The school day went on like all the rest. I joined the large crowd of us who had signed on to preform in the musical. I greeted everyone who I passed by with a smile, waving, and making smalltalk with members of the cast that I had not known well. Michelle Washington, Kyle Perth and Tony Diaz were sitting on the stage, waiting for me to join them Michelle greeted me with a warm smile, her dark eyes and dark curly hair catching the magenta stage light above.

"Quasi," she greeted.

"Esmerelda, lovely day we're having." The lightening and thunder from outside bursting as I finished speaking.

"Yeah, really nice. Perfect beach weather," Tony added sarcastically.

Tony and Kyle had earned the roles of Captain Phoebus and Frollo respectively. I knew that they, along with Michelle were fairly decent actors only because it was prudent for me to pay attention to the way they interpreted their lines and scenes so as to best respond to them in my own character appropriately. Mr. Banner called all of us in the auditorium to order, going over what scenes and dances we would be practicing today—and I was thankful that my character wasn't in any of the big dances…I wasn't sure that I could perfect the choreography in my current mental state.

This week carried on just as the others had, blending together in a swirling sea of brief flashes of coherency and nothingness.

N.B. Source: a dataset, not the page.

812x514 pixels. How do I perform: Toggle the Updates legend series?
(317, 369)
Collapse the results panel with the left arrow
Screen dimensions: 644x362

The storm continued as it had, showing no signs of stopping. I went to school, rehearsal, work on Tuesday and Thursday, cooked meals when I was at home—taking the time to make everything from scratch, prolonging the mental tasks at hand, showered, went to bed, repeat.

My life existed now as a series of "have to do's," and "permanent performance." There was no true joy, no real laughter, nothing real at all. But I carried on each day. Refusing to break character, even to myself, once. It was easier that way, livable—survivable. That's what I did, I survived in the only way that I knew how to.

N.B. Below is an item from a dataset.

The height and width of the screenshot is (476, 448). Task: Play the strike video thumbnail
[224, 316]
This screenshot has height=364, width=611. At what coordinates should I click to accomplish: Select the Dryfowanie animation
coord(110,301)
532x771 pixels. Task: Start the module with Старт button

Friday came, and I knew that my act would far exceed what I normally pushed it to. On multiple occasions I had organized evenings out on weekends. It was a normal, expected teenage thing to do, to go out for dinner and movies with friends, and the more normal I acted the less I had to worry about pestering concerns. This Friday would be one of those evenings. I had composed a group consisting of Jess, Luke, Angela and Ben, Michelle, Tony and Kyle for a night out in Port Angeles. From what I could sense from each of them, they were excited. It had been my pursuit to forge a persona of happy-go-lucky that had made me inadvertently popular. As such, my friends both old and new were always eager to attach themselves to me both in and out of school. Their true reasonings invisible to even themselves; buried under their own subconscious was an awareness that by staying in close contact with me, their own popularity rose. Only I could sense it.

I had been forced to be more present at rehearsal. Mr. Banner and the volunteer choreographer were working with each of us on blocking the part of the musical where my character swoops in to save Esmerelda from the pyre. Each cast member would be on or just off stage in the crowd, acting as guards, protesting Parisians and captured Romani—we would have to ensure everyone was on the same page so that the scene was as impactful as possible for the audience.

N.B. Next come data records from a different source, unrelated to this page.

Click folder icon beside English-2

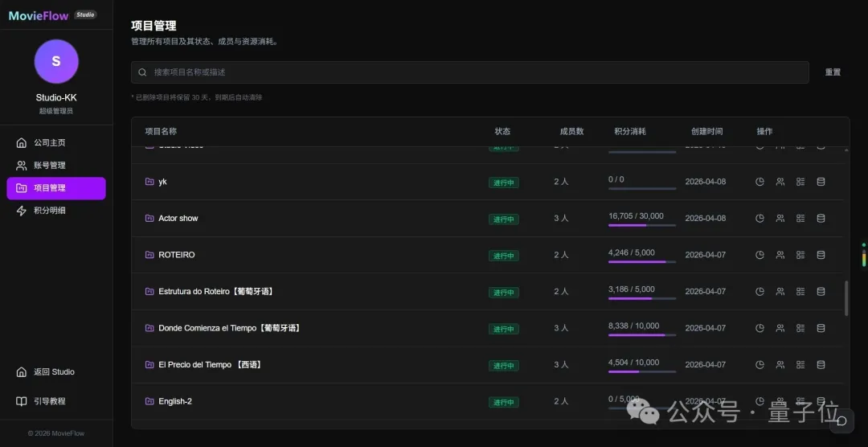149,401
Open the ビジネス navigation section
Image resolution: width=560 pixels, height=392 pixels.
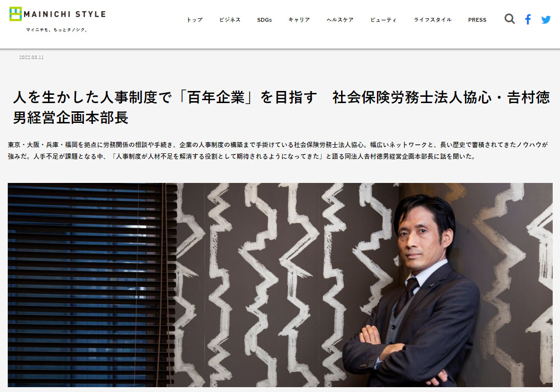230,20
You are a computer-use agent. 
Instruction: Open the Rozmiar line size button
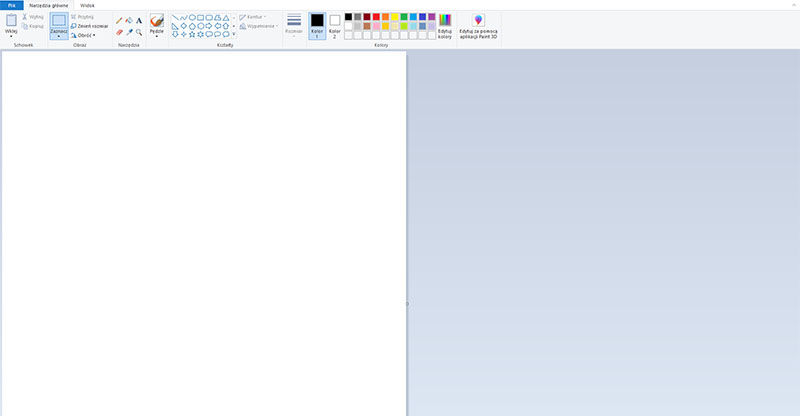click(x=294, y=24)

"And Beau, you'll run off stage after breaking the chains, and then run back on stage right, straight to Michelle," Mr. Banner explained.

"Run off stage?" I questioned.

"Yes. Did you have something else in mind?"

I paused, and looked up above me. Directly above the stage, across from the hidden catwalk, hung beams with rigging equipment. I forced my mind to focus on that, playing out in my head to to best use the rigging for the show.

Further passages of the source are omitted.